▶ _ASSIGNMENT_
Everything from the first line of the material below through the line containing "Task: Enable the Memory checkbox" must be retyped exactly, and nothing past it.

※ ※ ※

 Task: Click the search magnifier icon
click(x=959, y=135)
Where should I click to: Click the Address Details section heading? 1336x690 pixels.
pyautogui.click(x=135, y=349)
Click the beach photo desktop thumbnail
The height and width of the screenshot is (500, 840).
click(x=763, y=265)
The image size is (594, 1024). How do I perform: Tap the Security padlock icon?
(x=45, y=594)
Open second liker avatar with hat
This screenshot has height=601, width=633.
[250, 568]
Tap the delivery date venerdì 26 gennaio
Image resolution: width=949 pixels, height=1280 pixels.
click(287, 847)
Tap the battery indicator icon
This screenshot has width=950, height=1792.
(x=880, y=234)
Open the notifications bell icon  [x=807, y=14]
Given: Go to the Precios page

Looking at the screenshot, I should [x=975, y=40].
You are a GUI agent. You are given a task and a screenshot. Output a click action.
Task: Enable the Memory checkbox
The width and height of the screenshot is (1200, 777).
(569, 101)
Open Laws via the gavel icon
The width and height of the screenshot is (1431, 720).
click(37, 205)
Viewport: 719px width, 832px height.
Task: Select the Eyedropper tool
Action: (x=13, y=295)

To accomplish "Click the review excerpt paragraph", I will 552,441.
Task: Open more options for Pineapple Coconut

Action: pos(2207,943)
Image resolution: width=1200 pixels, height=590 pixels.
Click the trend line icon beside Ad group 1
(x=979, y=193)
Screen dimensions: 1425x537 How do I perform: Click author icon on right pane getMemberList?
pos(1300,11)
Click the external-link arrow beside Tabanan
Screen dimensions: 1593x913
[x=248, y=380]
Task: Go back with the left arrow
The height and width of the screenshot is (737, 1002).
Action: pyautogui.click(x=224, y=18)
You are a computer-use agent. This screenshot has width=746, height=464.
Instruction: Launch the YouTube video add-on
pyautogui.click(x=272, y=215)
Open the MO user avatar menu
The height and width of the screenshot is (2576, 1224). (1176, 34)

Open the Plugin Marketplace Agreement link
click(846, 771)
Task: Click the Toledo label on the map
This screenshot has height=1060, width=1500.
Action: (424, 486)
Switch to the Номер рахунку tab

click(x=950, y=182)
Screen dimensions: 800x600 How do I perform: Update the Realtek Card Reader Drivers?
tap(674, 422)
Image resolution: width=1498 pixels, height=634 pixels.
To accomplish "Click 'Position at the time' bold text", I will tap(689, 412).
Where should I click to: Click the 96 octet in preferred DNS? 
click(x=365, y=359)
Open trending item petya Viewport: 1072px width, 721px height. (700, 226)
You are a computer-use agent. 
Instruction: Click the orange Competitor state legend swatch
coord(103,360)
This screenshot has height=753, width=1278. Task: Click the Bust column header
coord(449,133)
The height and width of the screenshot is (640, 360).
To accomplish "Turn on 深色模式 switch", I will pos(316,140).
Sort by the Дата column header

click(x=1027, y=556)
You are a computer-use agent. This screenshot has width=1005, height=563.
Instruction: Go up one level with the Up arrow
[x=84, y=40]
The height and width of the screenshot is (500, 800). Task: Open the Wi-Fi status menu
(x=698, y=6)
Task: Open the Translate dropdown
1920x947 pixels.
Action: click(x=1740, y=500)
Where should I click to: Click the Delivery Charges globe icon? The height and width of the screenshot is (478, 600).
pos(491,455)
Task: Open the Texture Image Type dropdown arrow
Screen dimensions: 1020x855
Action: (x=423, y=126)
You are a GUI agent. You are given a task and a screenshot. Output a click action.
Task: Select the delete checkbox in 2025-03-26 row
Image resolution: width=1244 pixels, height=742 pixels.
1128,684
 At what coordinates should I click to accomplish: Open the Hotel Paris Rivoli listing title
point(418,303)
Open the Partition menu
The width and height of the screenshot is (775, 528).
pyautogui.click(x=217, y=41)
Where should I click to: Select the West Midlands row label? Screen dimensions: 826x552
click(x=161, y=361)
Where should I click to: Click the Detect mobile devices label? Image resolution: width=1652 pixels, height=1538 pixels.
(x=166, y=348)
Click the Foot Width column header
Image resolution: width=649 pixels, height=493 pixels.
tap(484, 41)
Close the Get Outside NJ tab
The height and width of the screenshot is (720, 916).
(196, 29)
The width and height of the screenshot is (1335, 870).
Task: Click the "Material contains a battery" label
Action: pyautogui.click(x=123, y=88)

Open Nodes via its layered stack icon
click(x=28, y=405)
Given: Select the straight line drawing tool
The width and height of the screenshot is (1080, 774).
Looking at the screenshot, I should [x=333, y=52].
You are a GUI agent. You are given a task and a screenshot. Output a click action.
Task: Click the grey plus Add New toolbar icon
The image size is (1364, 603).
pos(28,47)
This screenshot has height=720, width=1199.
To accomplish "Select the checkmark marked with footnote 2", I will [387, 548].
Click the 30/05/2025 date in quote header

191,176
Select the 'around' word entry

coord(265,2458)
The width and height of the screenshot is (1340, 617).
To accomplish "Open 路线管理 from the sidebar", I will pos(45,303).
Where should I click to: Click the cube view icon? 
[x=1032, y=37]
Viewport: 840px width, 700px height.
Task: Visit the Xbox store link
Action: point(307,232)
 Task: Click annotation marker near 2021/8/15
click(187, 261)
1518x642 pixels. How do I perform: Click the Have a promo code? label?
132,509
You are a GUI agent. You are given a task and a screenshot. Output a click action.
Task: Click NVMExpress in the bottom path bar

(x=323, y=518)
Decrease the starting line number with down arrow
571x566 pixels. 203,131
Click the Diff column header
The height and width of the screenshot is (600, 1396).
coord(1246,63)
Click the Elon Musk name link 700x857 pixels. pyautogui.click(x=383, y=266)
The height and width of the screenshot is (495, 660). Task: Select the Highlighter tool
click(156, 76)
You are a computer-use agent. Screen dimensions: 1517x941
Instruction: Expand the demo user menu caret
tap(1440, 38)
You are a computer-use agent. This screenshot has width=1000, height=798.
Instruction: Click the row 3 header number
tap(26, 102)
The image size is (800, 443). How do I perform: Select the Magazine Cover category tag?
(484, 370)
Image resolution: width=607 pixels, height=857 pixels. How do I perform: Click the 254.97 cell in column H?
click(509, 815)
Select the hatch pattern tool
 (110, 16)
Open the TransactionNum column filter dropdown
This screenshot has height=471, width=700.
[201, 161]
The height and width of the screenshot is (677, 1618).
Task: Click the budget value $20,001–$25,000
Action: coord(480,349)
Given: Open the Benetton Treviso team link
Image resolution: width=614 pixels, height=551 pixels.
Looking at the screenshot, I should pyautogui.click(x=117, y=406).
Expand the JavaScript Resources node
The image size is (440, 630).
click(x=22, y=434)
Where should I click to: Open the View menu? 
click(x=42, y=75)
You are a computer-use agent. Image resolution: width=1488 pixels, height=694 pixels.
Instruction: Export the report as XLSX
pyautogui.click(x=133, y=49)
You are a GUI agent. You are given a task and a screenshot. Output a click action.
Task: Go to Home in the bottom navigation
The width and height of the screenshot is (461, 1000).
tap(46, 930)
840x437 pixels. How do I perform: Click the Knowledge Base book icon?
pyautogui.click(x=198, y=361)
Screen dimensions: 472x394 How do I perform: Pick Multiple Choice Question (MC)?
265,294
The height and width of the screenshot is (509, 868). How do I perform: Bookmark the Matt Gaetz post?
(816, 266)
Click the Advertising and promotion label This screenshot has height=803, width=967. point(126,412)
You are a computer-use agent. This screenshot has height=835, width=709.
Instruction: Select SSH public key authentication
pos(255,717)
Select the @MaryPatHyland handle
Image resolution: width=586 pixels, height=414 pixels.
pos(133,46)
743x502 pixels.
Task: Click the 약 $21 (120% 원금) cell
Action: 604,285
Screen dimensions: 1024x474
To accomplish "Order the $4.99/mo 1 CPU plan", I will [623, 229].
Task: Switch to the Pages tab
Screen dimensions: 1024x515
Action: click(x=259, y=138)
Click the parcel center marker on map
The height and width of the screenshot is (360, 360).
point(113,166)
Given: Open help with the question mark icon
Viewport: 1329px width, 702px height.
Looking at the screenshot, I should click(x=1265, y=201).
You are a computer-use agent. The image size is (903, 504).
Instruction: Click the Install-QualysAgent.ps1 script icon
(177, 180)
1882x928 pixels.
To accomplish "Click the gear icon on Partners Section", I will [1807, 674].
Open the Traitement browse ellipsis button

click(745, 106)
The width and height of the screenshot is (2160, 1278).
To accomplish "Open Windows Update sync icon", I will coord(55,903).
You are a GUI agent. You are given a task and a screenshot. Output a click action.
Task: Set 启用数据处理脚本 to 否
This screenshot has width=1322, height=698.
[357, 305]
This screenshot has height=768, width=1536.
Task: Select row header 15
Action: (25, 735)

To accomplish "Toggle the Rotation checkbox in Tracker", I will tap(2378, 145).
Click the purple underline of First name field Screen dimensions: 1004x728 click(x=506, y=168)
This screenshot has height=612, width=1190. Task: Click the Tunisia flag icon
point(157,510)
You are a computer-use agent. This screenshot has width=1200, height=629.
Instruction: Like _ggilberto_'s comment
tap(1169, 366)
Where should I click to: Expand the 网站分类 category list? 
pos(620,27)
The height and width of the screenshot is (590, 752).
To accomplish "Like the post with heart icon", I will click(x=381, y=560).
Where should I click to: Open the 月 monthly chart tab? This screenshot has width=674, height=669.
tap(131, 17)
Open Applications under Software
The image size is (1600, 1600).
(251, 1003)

※ ※ ※

▶ _SOLVED PROBLEM_
 Task: Click the search magnifier icon
click(x=959, y=135)
Where should I click to: Click the Address Details section heading? 1336x690 pixels.
pyautogui.click(x=135, y=349)
Click the beach photo desktop thumbnail
The height and width of the screenshot is (500, 840).
click(x=763, y=265)
The image size is (594, 1024). How do I perform: Tap the Security padlock icon?
(x=45, y=594)
Open second liker avatar with hat
This screenshot has height=601, width=633.
[250, 568]
Tap the delivery date venerdì 26 gennaio
Image resolution: width=949 pixels, height=1280 pixels.
click(287, 847)
Tap the battery indicator icon
This screenshot has width=950, height=1792.
(x=880, y=234)
Open the notifications bell icon  [x=807, y=14]
Given: Go to the Precios page

Looking at the screenshot, I should [x=975, y=40].
You are a GUI agent. You are given a task and a screenshot. Output a click action.
Task: Enable the Memory checkbox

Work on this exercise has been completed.